Your task
Rewrite the entries below with each "screenshot" changed to "image" and every other word left unchanged. Leave the pictures out of your version.

--- Start Data provided ---

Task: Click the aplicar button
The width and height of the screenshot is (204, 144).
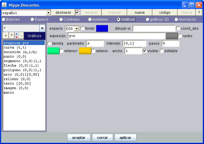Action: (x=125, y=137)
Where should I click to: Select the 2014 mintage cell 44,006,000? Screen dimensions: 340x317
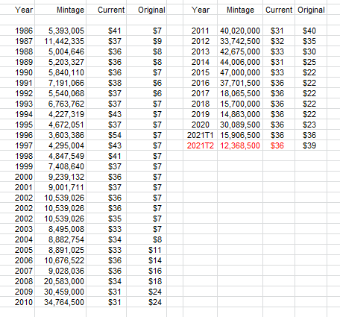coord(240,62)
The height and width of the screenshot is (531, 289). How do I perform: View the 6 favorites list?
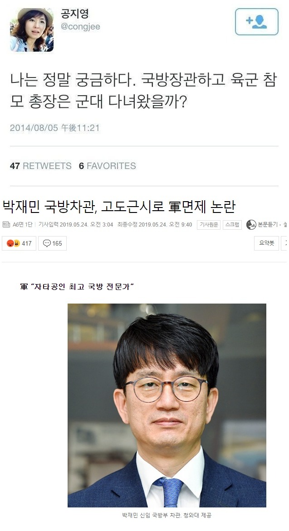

--- End Data provided ---

Answer for this exercise
Task: Click the aplicar button
The width and height of the image is (204, 144).
Action: (x=125, y=137)
Where should I click to: Select the 2014 mintage cell 44,006,000? Screen dimensions: 340x317
coord(240,62)
The height and width of the image is (531, 289). How do I perform: View the 6 favorites list?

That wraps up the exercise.